▼
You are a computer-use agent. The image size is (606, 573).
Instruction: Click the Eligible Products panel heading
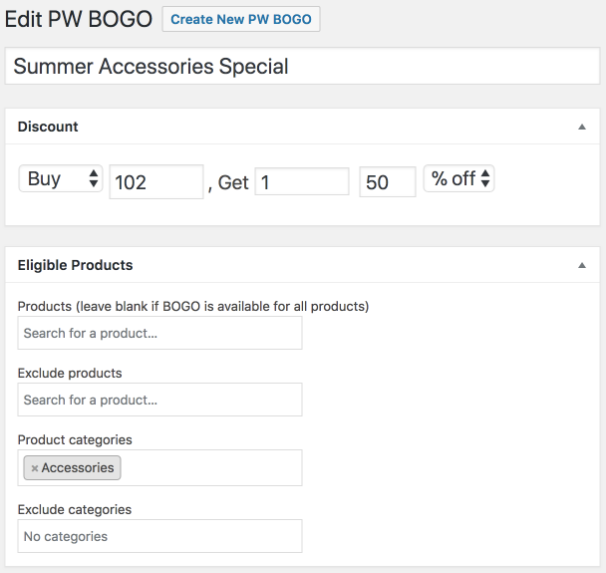click(75, 265)
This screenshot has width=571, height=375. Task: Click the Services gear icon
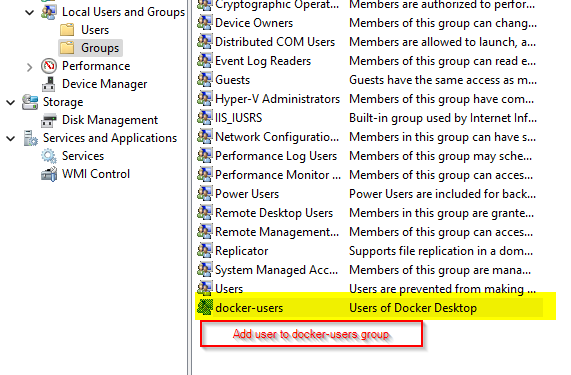tap(49, 156)
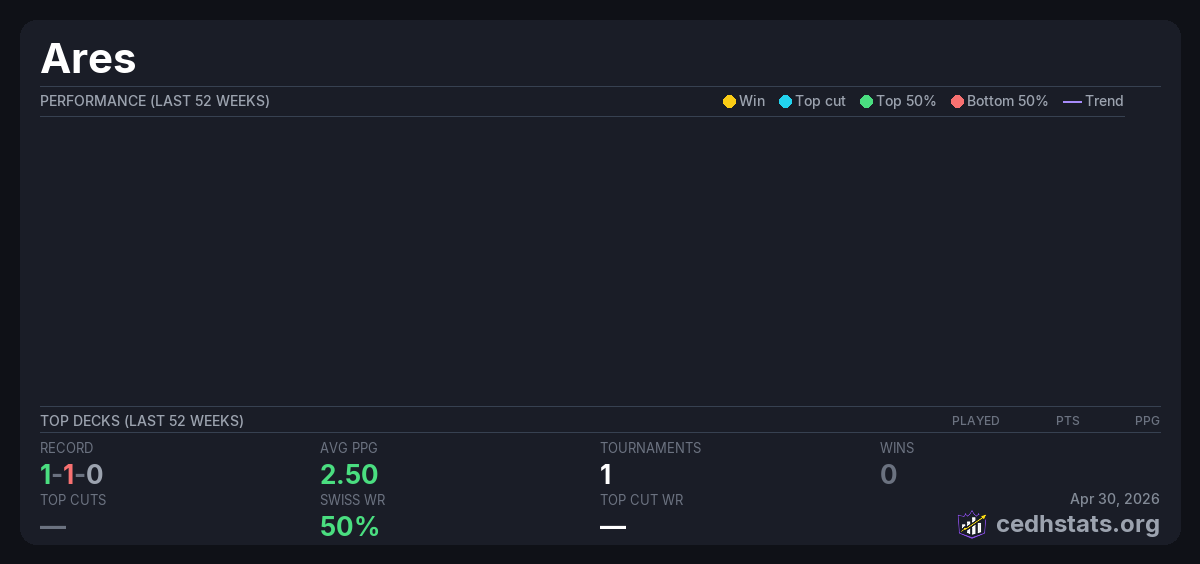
▲
— THE PROBLEM —
Without the pictures, repeat the listing word for word.

— RESPONSE FOR THIS EXERCISE —
You are a computer-use agent. The image size is (606, 573).
Instruction: Click the Eligible Products panel heading
click(75, 265)
This screenshot has width=571, height=375. Task: Click the Services gear icon
tap(49, 156)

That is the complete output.